[Opening Provided data section]

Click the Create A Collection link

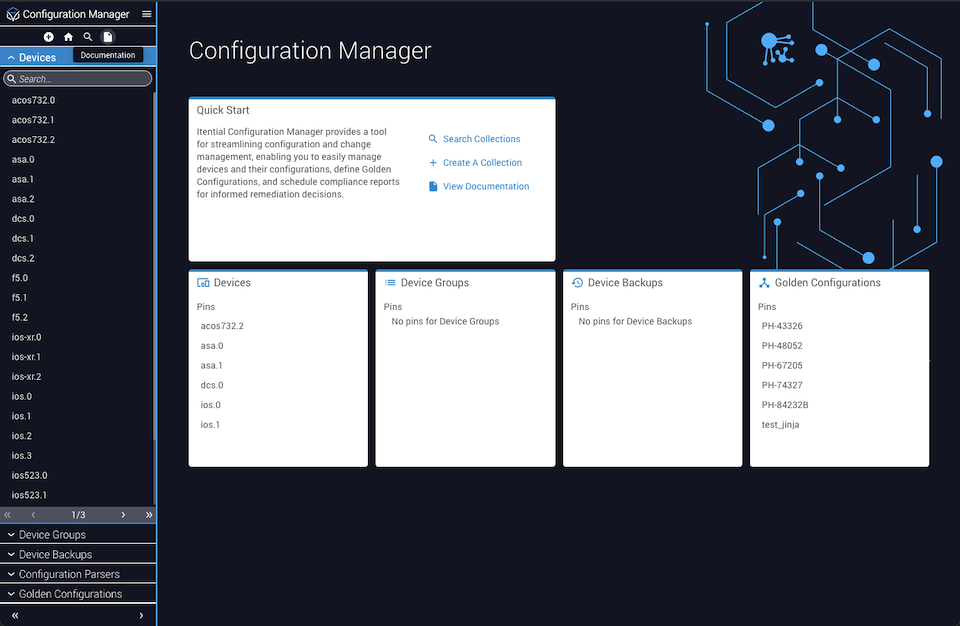pos(482,163)
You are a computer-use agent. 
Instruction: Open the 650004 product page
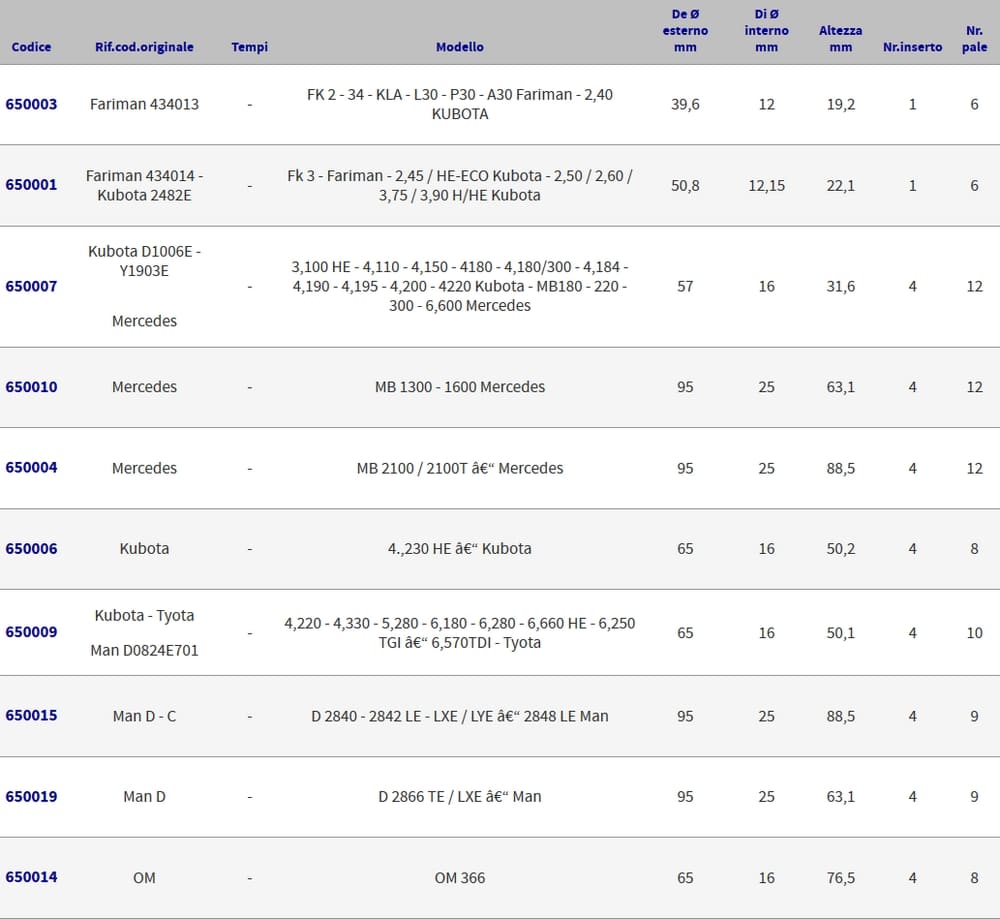point(32,468)
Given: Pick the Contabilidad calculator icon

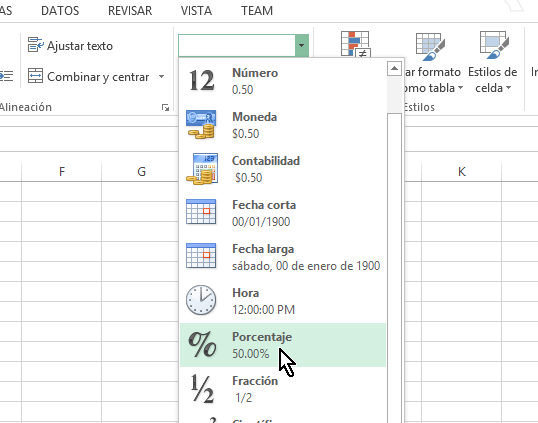Looking at the screenshot, I should (202, 169).
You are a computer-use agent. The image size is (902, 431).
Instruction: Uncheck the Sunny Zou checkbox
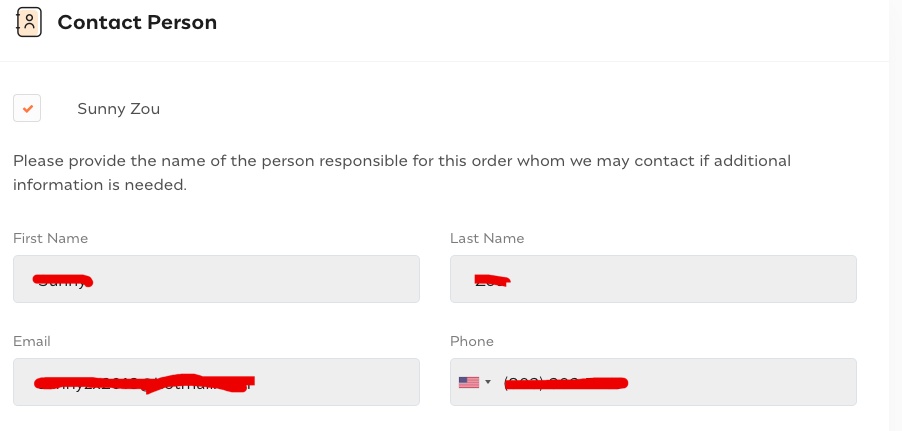[27, 108]
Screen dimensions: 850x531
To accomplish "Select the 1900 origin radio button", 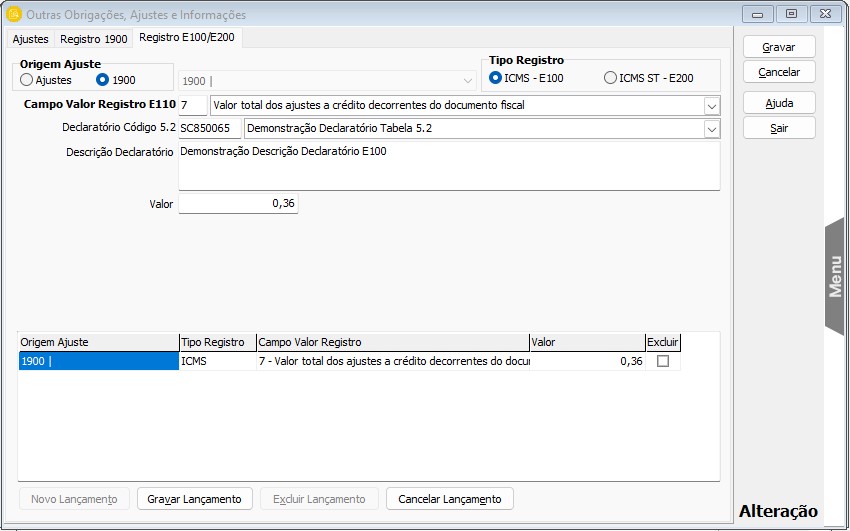I will 102,80.
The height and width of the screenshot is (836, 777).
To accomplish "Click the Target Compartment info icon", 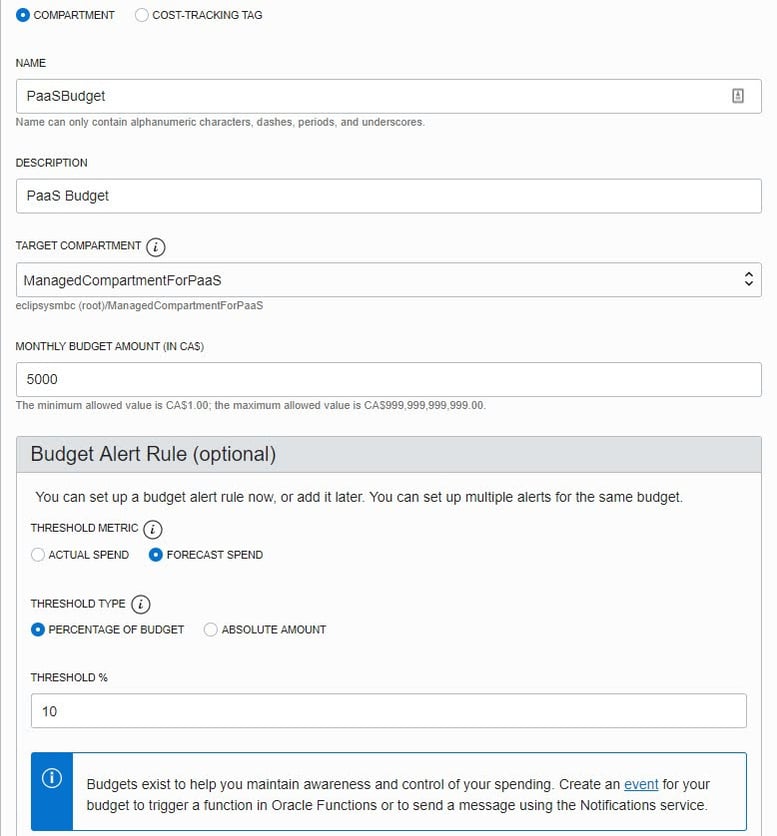I will [x=155, y=246].
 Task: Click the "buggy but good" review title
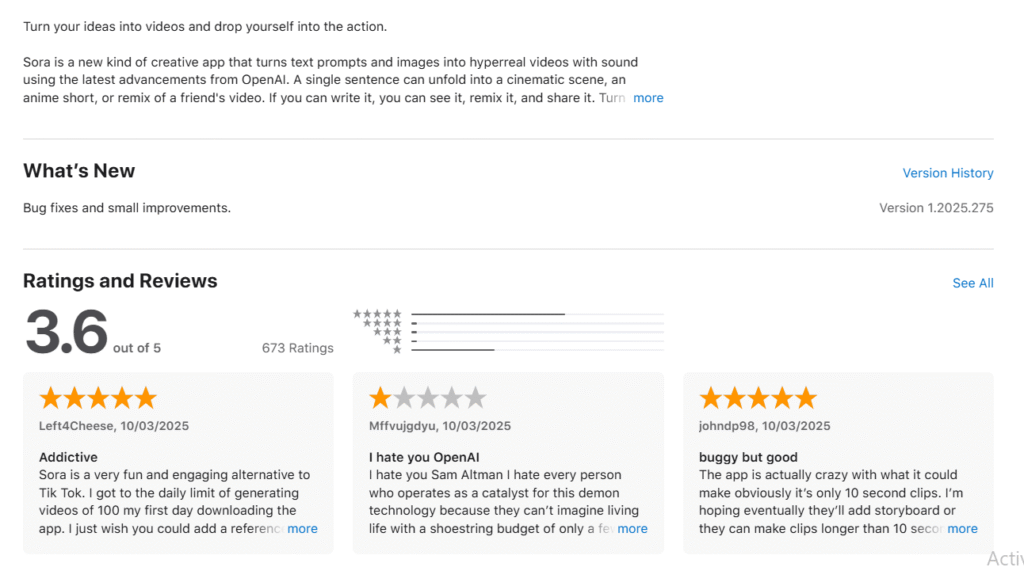coord(748,457)
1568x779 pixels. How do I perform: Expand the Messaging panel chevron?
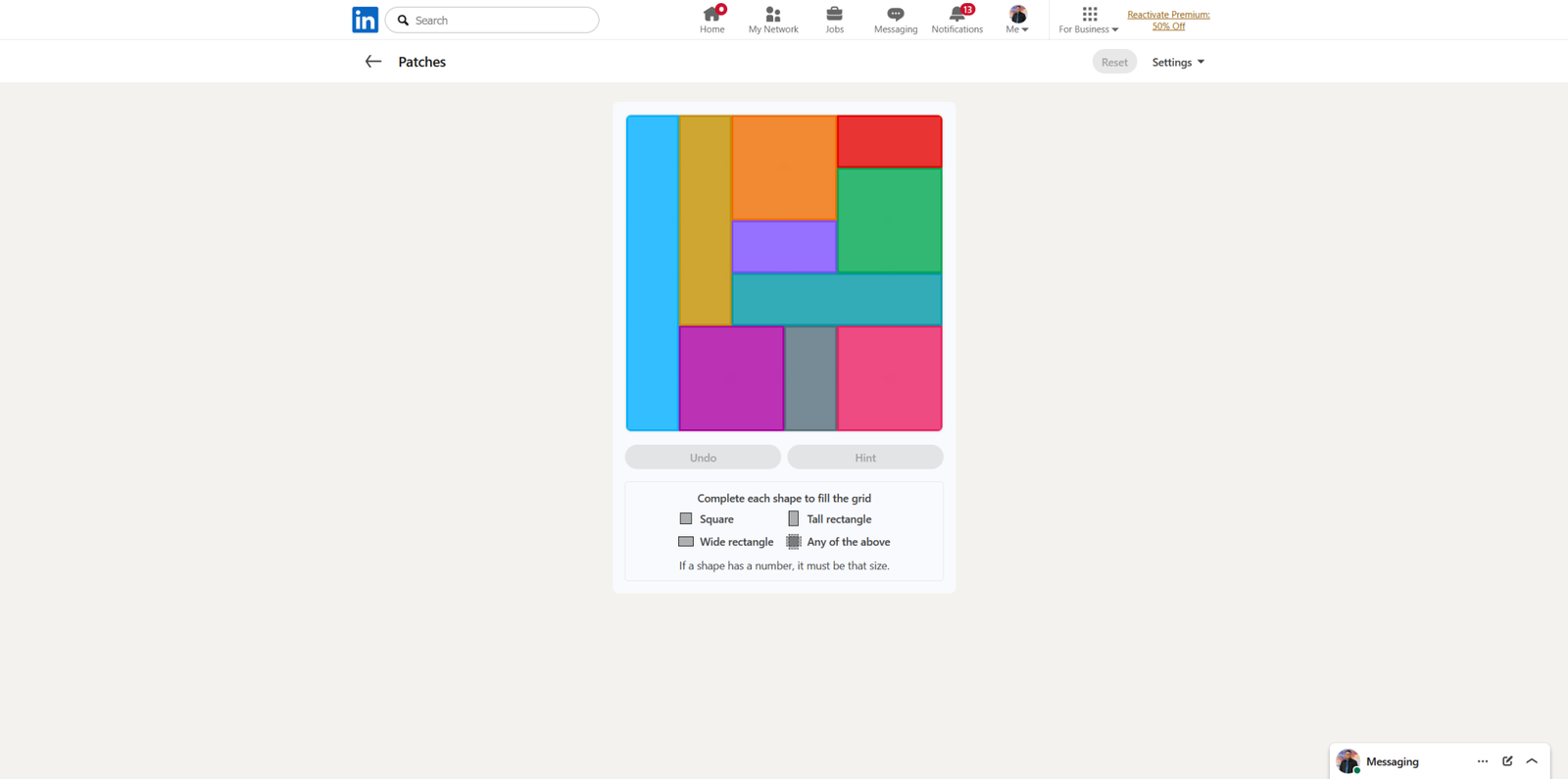pos(1532,761)
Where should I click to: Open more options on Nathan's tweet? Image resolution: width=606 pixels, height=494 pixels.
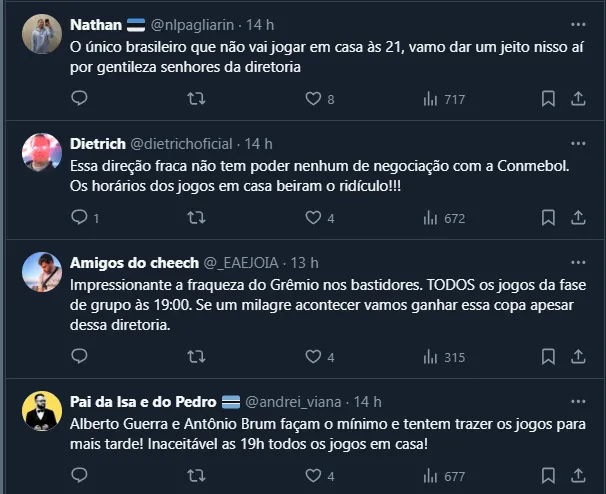[x=578, y=24]
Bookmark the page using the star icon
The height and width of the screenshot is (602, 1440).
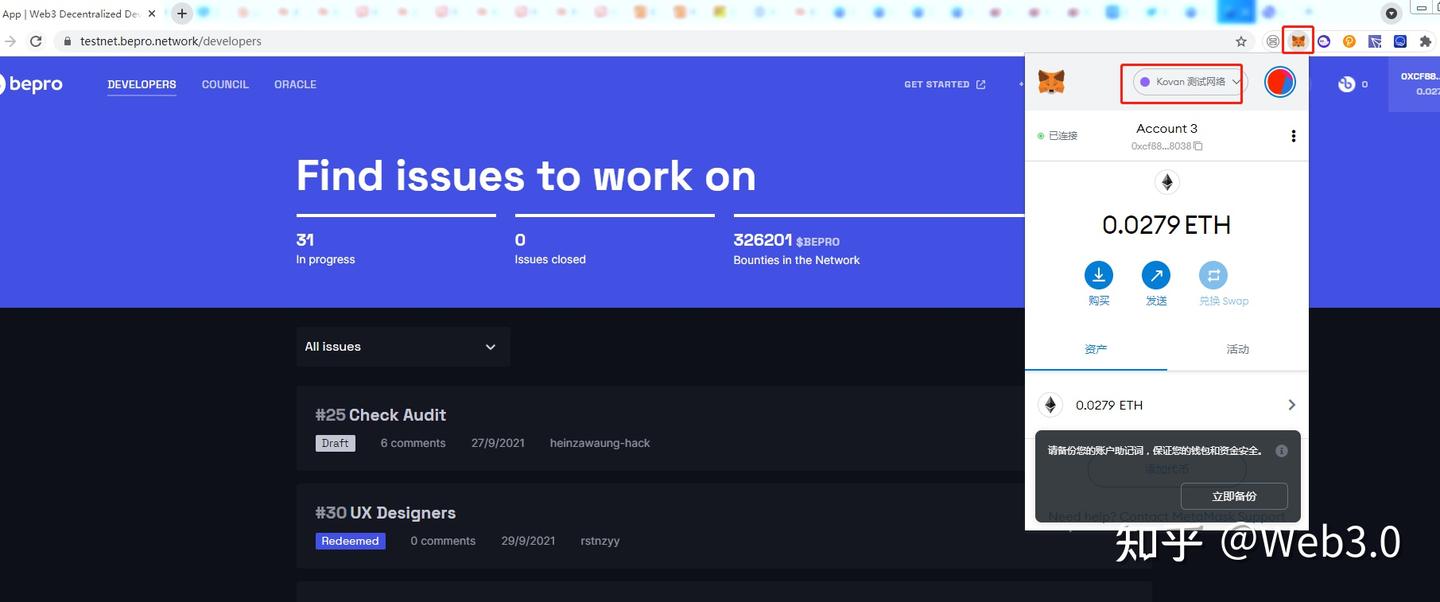point(1240,41)
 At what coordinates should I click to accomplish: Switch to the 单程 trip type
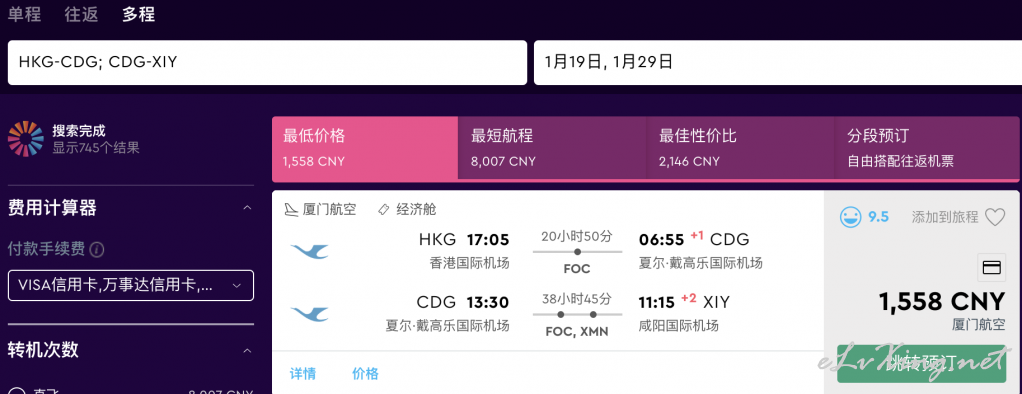(24, 14)
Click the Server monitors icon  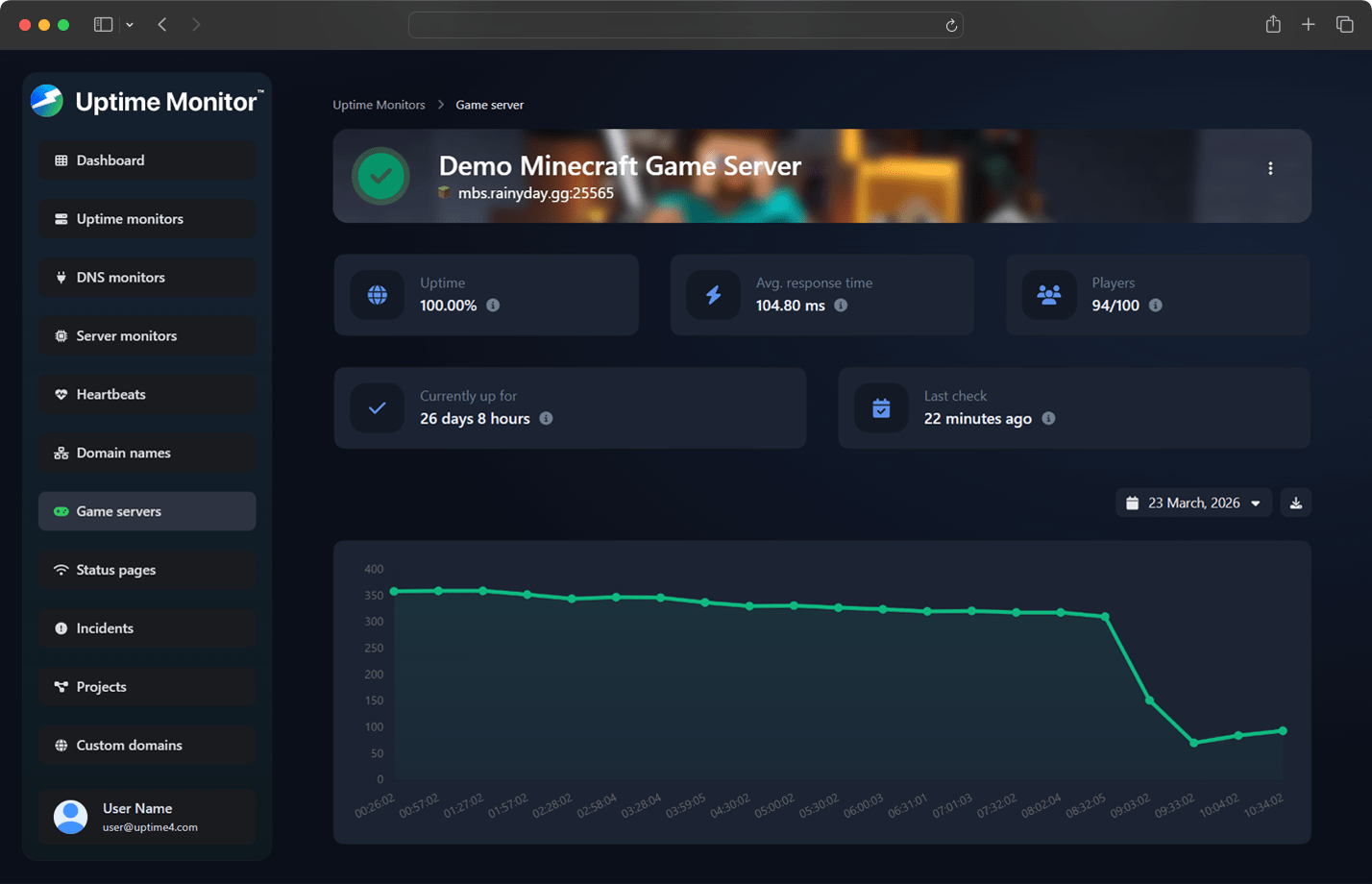[60, 335]
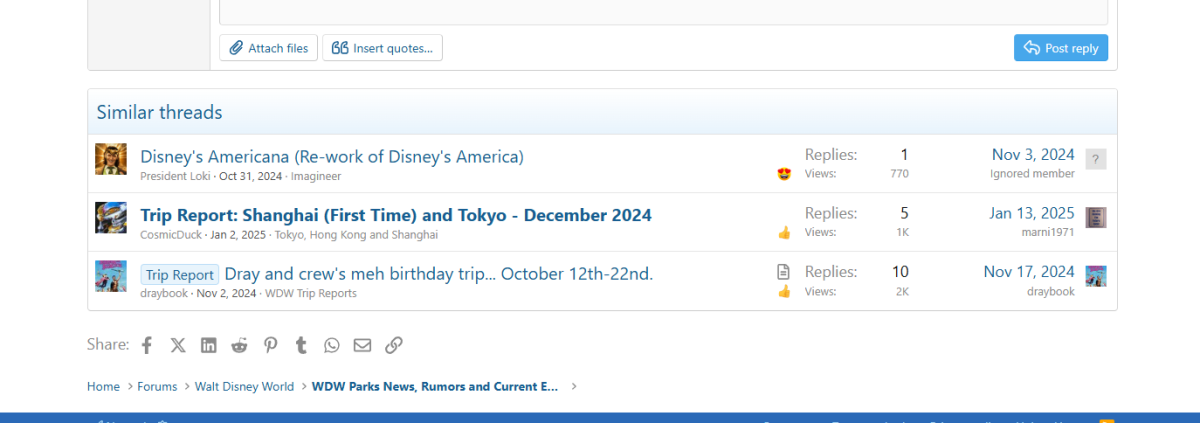
Task: Share thread on X (Twitter)
Action: [x=178, y=345]
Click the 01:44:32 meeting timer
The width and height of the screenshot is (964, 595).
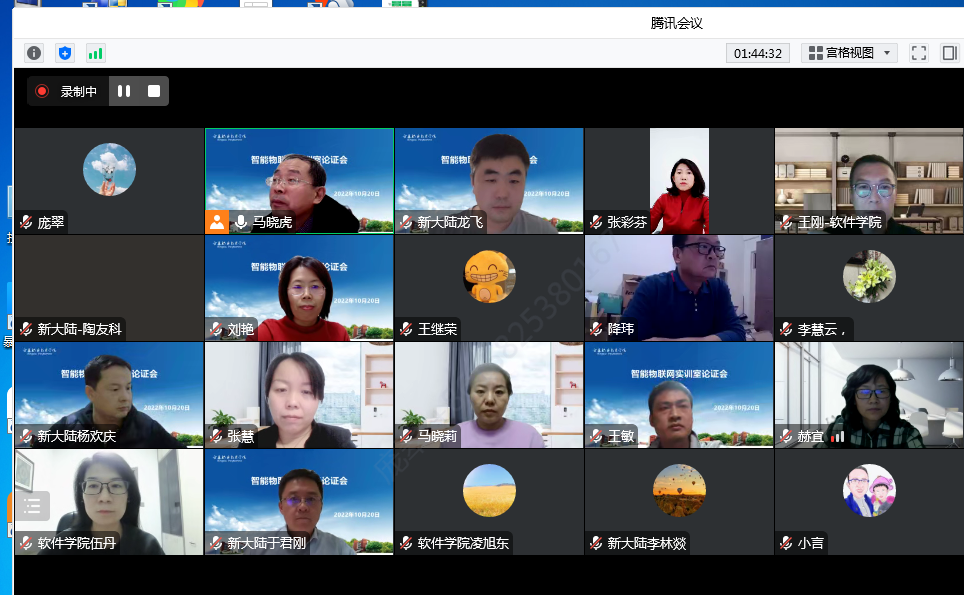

[Closing Provided data section]

> **What is needed**
Where a line of the records has the string "agent", return that line.

> **Output below**
You are a computer-use agent. 
You are a computer-use agent. The image size is (902, 431).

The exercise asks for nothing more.